The days of Monday to Thursday dentistry are gone, with working Fridays and Saturdays taking its place. The idea of not doing endodontics or oral surgery and not seeing kids died a decade ago. You will see patients flocking to practices that offer a wider range of services (kids, implants, sedation, hygiene, ortho, etc.) while taking their insurance and being open consumer friendly hours.
Sorry this has gotten so long, and I don’t want you to think I am picking on anyone, but I get this question every day, seven days a week. I am hoping that this is a good sign, because I believe that in business we need to ask the right questions. That starts the process of change and signals a new engagement as to where we are, and where we want to go.
One of the things that we, as concerned dental owners need to do, is create an alliance of independent dental practices and doctors that want to save Dentistry and move in a new direction. I’m proposing a group that will be called “BEST for Dentistry”. BEST stands for Building Everyone’s Success Together. We should have a website (www.bestfordentistry.com) up within the next couple of months. While it should help the individual practice get on the same footing as large national corporate practices for purchasing power with vendors, it will be much more. It will bring together the tools, strategies, and systems each of us needs in order to re-create the type of culture in dentistry that will mold our successful future. I want this to be an outlet for a David and Goliath” fight for our lives and livelihood.
I remember the days when doctors, authors, lecturers, and the dental community as a whole freely gave information out that would help our profession. Somehow, that turned into speakers charging $10,000 a day to speak while spending 70% of their time trying to sell us something if we were lucky enough to be one of the first 100 doctors to appear at their booth after their talk so you could become one of their platinum members in order to receive their add-on gifts and benefit packages before they stepped on their new private jet to fly off to another speaking engagement. This, in contrast, will be a platform to bring together dentists who realize that without some coalition of like-minded doctors who in turn can attract the right professionals and vendors to help us in our goal to take back our futures, we will not succeed.

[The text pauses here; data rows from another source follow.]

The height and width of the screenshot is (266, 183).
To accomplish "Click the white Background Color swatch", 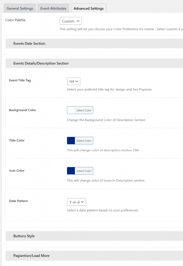I will pos(71,110).
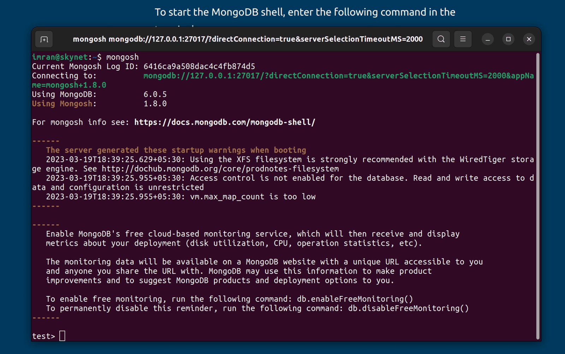Click the db.enableFreeMonitoring() command text

tap(355, 299)
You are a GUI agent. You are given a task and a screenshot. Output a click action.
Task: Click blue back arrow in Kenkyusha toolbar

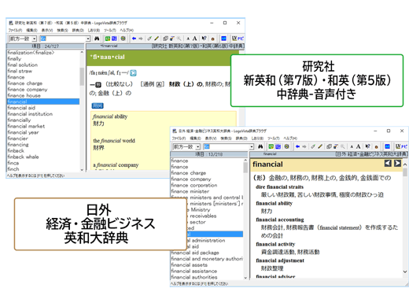click(x=134, y=39)
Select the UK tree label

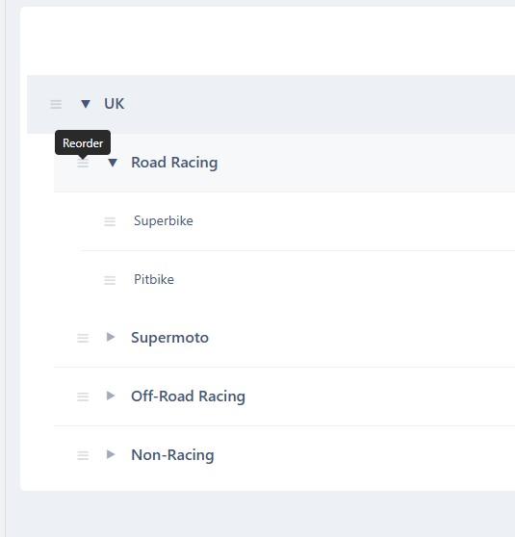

In a few weeks I will hit 65, and while I understand that I am getting closer to my use before date, I want to spend my last years in Dentistry doing something truly “significant”. My goal is to inspire you to come alongside me and all the other dentists that see the future as I do. I look forward to hearing any concerns or suggestions you have in making this happen. In the next month and a half, I will need to hear from you when I ask you to make a commitment of your time to make this happen for all of us.